According to Kamil Khafizov, the head of genome research at Rospotrebnadzor's Central Research Institute for Epidemiology, told reporters that two national labs had submitted the viral genome of the BA.4 sublineage to the VGARus database.
He also mentiomed that the concerned samples dated back to late May.
The scientist also added that the BA.2 subtype still accounted for 95% of all new cases in Russia.
"A number of studies published recently have revealed that variants, known as BA.4 and BA.5, are a little bit more transmissible that the early forms of Omicron," he said.
Previously, the global health watchdog World Health Organization (WHO) had predicted in May that Omicron sublineages BA.4 and BA.5 were driving a surge of the disease in unvaccinated countries while BA.2 subvariant remains dominant in the world.
The BA.4 variant was first detected from a specimen collected on January 10, 2022 in South Africa. BA.4 shares many of the same mutations as the original Omicron variant, but have more in common with the BA.2 variant. It possesses a number of additional mutations, some of which could change their characteristics.
On May end, four cases of B.A. 4 variant and three cases of B.A. 5 variants of the Omicron sub-lineage of coronavirus were found in Maharashtra. Their samples were taken between May 4 and 18. Two of them had travelled to South Africa and Belgium, while three had travelled to Kerala and Karnataka.
About BA.4 Omicron Subvariant
It has been reported that the BA.4 shares more similarity with the BA.2 variant of Omicron than the original variant. The BA.4 Omicron subvariant carries an L452R mutation, which was also previously detected in the Delta variant.
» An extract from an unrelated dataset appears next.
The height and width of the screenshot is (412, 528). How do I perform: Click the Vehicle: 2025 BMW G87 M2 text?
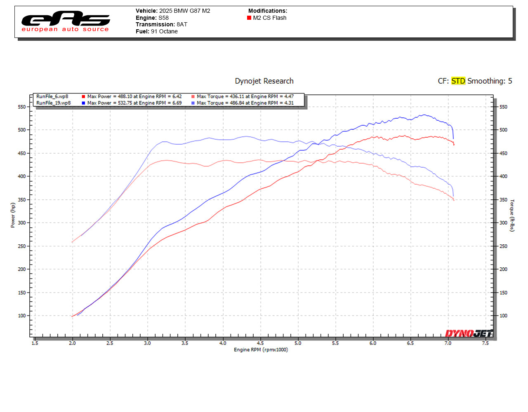pos(172,11)
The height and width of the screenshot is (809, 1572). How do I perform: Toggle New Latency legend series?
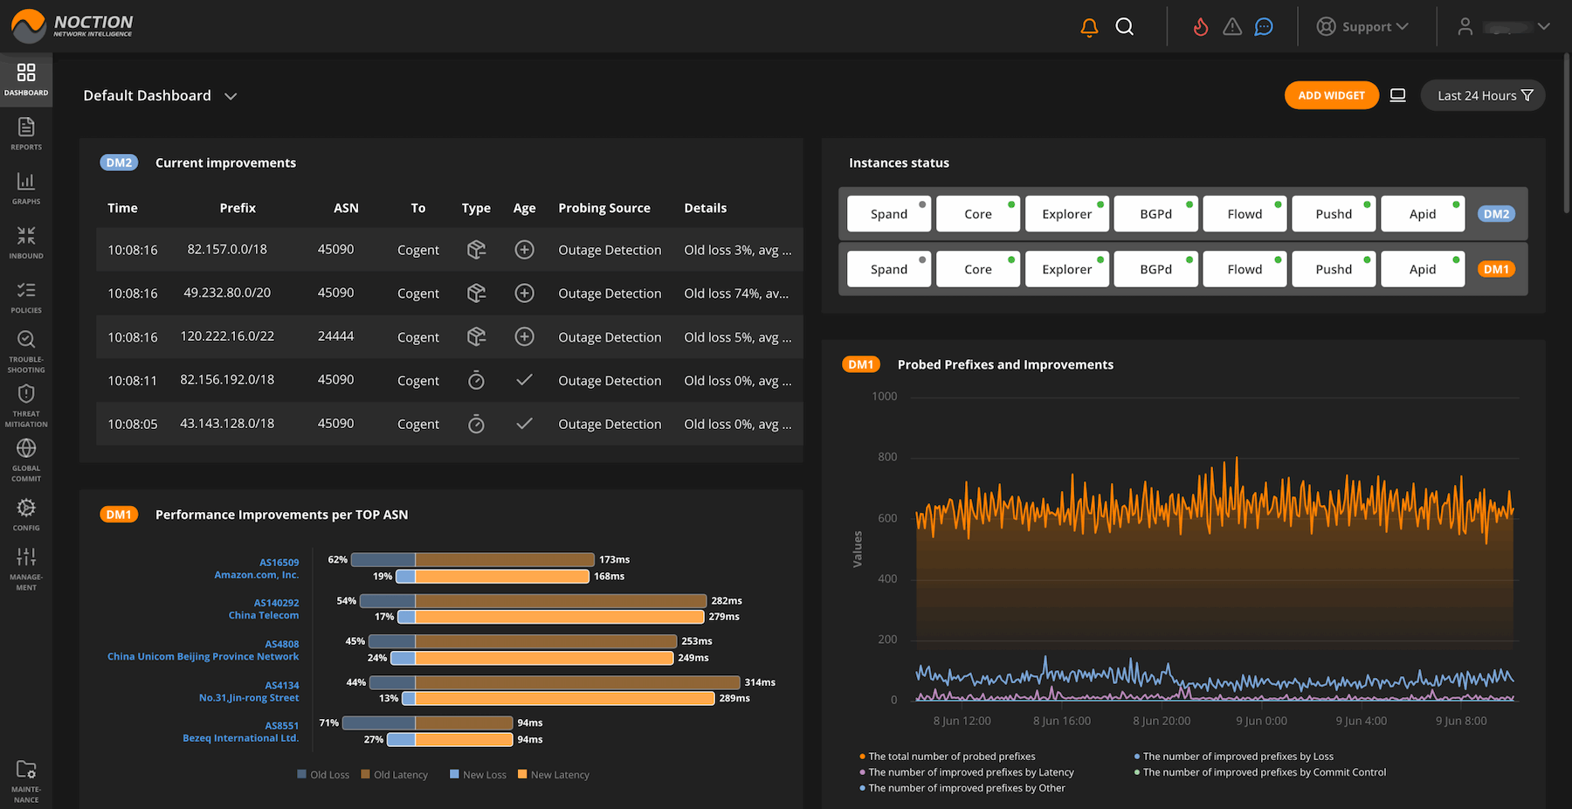[x=554, y=775]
This particular mutation is responsible for making the virus more contagious by enhancing the virus’s ability to attach to human cells. The L452R mutation also plays a pivotal role in evading destruction by immune cells .
Besides, the BA.4 subvariant is also known to possess another mutation called an F486V near the spike protein's binding site to human cells. This may also help them partially evade our immune response, according to studies.